## Goal 1
Render the sentence "It is not a sequel to, nor a continuation of, the film." from the passage on the Van Helsing comic book into Spanish.
## Goal 2
Write the next portion of the passage on the Van Helsing comic book, beginning after its final sentence.

## Text passage
>> START

Van Helsing: From Beneath the Rue Morgue is a one-shot comic book from Dark Horse Comics, based on the 2004 film Van Helsing . It is based on the premise that Gabriel Van Helsing lived in Paris, and from his own perspective, telling his story through an inform sent to the Monsignor. It is not a sequel to, nor a continuation of, the film. It is a side-story, within the same timeline of the Van Helsing universe. The comic book draws inspiration from the 1841 short story The Murders in the Rue Morgue by Edgar Allan Poe and The Invisible Man and The Island of Doctor Moreau by H. G. Wells, as well as the 1954 film Creature from the Black Lagoon .

Plot

The story launches in medias res, as Van Helsing jumps into action through a window. The woman is floating in the air, reminding him that he had not slept in 52 hours. The story then begins in full, and Van Helsing is inside Notre-Dame de Paris, just after the murder of Mr. Hyde. He is found guilty by the authorities, but is given the opportunity of escape by the priests. Van Helsing then proceeds to escape through the sewers to stay at a secluded room.

During the night, he hears a scream and ventures to track it down. In the comic's beginning, the floating woman is revealed to be a medium. She is dragged towards a chimney as Van Helsing gives chase. He tries to help the woman by attacking with his tojo blades and releases her, only to see the woman grabbed once more by the invisible force. It throws both her and Van Helsing through a window. The woman is killed in the fall and Van Helsing is once again hunted by the authorities. Undaunted, he proceeds to chase the invisible force, guided by screams and destruction left in its wake. Van Helsing wonders aloud "Why is it monsters never run into bodice shops?" as the invisible monster enters the morgue.

The people and the police surround the building and Van Helsing escapes through the sewers once again, only to find himself faced with the invisible monster. The monster drags him into the water and they travel through the canal, until they fall into a cage trap. Van Helsing easily escapes, but finds himself between cages and bars, corpses and monsters, and half-beasts and half-humans. He states that he has "finally and fully sensed evil". Documents on a nearby desk reveal that the monster is named Beathán. It says that he was injected with a serum of invisibility (Van Helsing even remembers having heard a Vatican report about an incident of an "Englishman" becoming invisible in West Sussex). Van Helsing learns that he is in the secret laboratory of the mad scientist Dr. Moreau.

>> END

(Items from a dataset)
>> START

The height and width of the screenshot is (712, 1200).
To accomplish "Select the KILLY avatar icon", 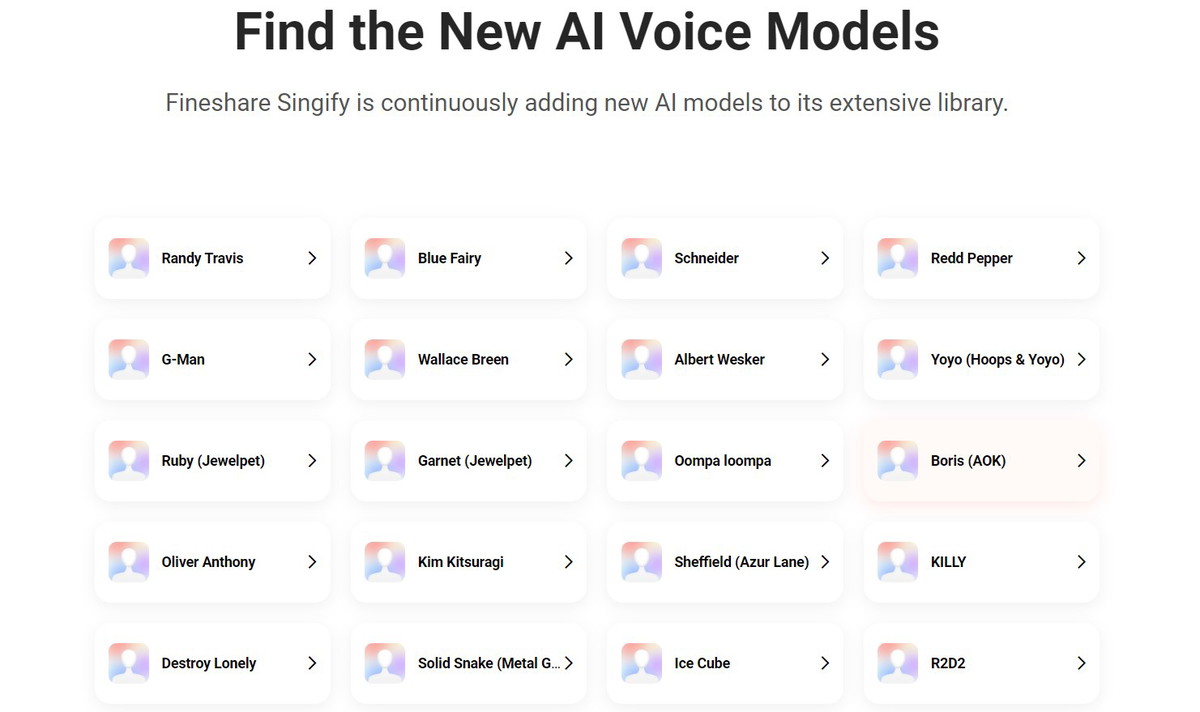I will coord(898,562).
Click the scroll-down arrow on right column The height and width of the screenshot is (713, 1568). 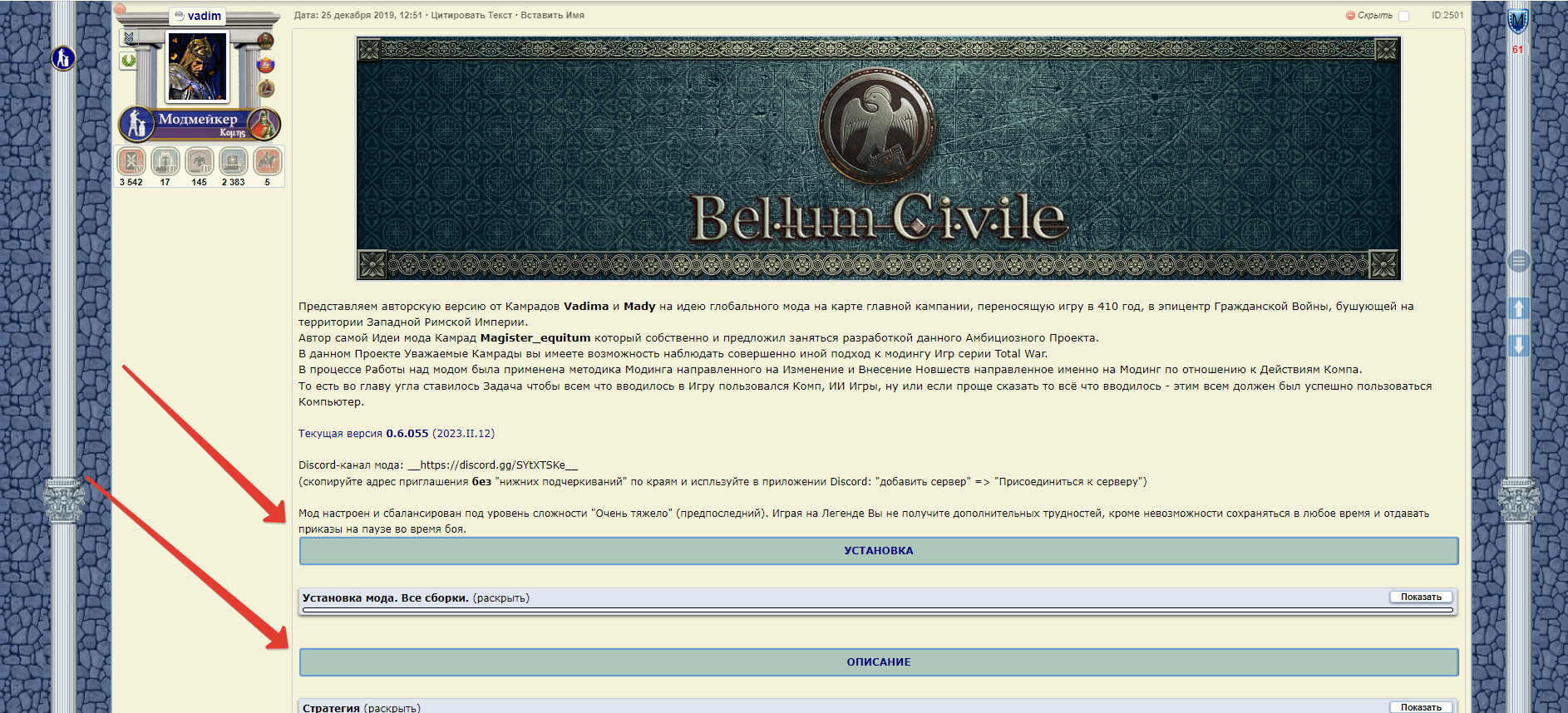tap(1518, 346)
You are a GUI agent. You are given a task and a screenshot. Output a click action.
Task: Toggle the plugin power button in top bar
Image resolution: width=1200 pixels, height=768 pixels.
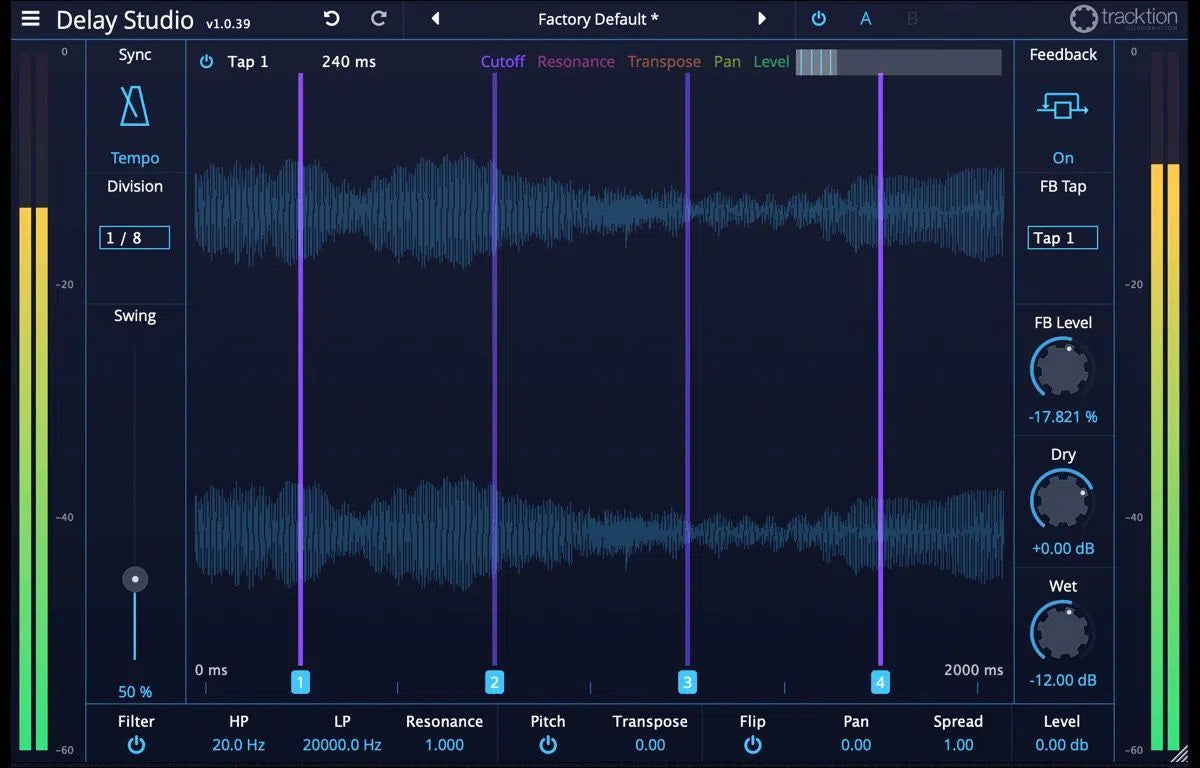(x=818, y=19)
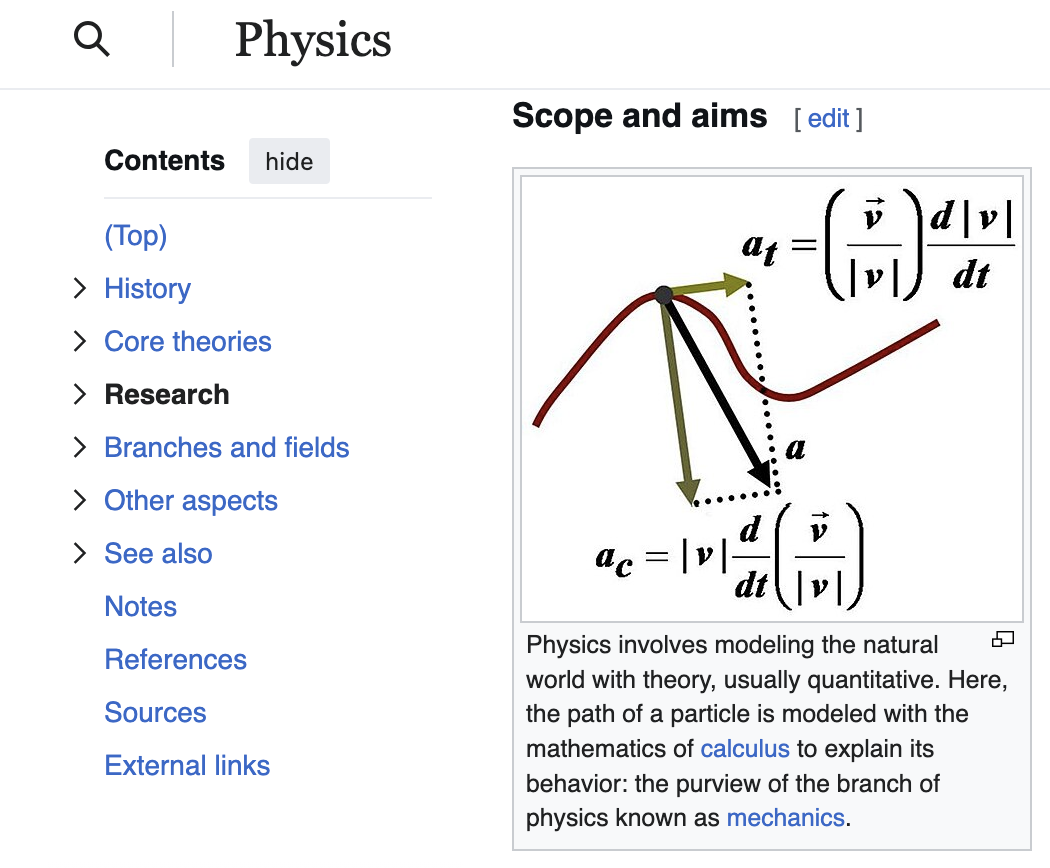The height and width of the screenshot is (868, 1050).
Task: Jump to the Notes section
Action: click(x=140, y=606)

>> END

## Reply 1
No es una secuela ni una continuación de la película.

## Reply 2
He suddenly finds himself with the same, about to feed the invisible monster. They discourse about the creation of the chimeras in his laboratory. Van Helsing states that it is not his job to kill him and his creations, but he will arrest him for the matter. Moreau, however, is not fazed, and releases Beathán. Van Helsing fights the monster, first turning him visible with the antidote to the invisibility serum that Moreau had invented and later fighting him with his own weapons. The fight becomes violent as time passes, and the monster (resembling the Gill-man), now visible, releases the rest of Moreau's creations. Van Helsing then proceeds to fight all of them.

Through spiritual talk, however, the medium that Van Helsing encountered before tells him that the monster is her husband, transformed into a frog-like beast by the Doctor, and that he must relieve the beast from his torment. Moreau takes the confusion to his advantage, and he escapes without being seen, leaving his laboratory to be destroyed. Van Helsing and Beathán manage to escape and Van Helsing briefly ponders taking the beast with him to the Vatican. Finally, he reports that he "put forth all effort in trying to capture it . . . and failed", when, in reality, he just let the monster go. Van Helsing ends his report by stating that he had not slept in 53 hours.

The final image of Moreau sees his escaping with one of his creations, stating that "the world lacks vision", and that he should "move to an island perhaps. Somewhere drastic, like . . . the South Seas . . .".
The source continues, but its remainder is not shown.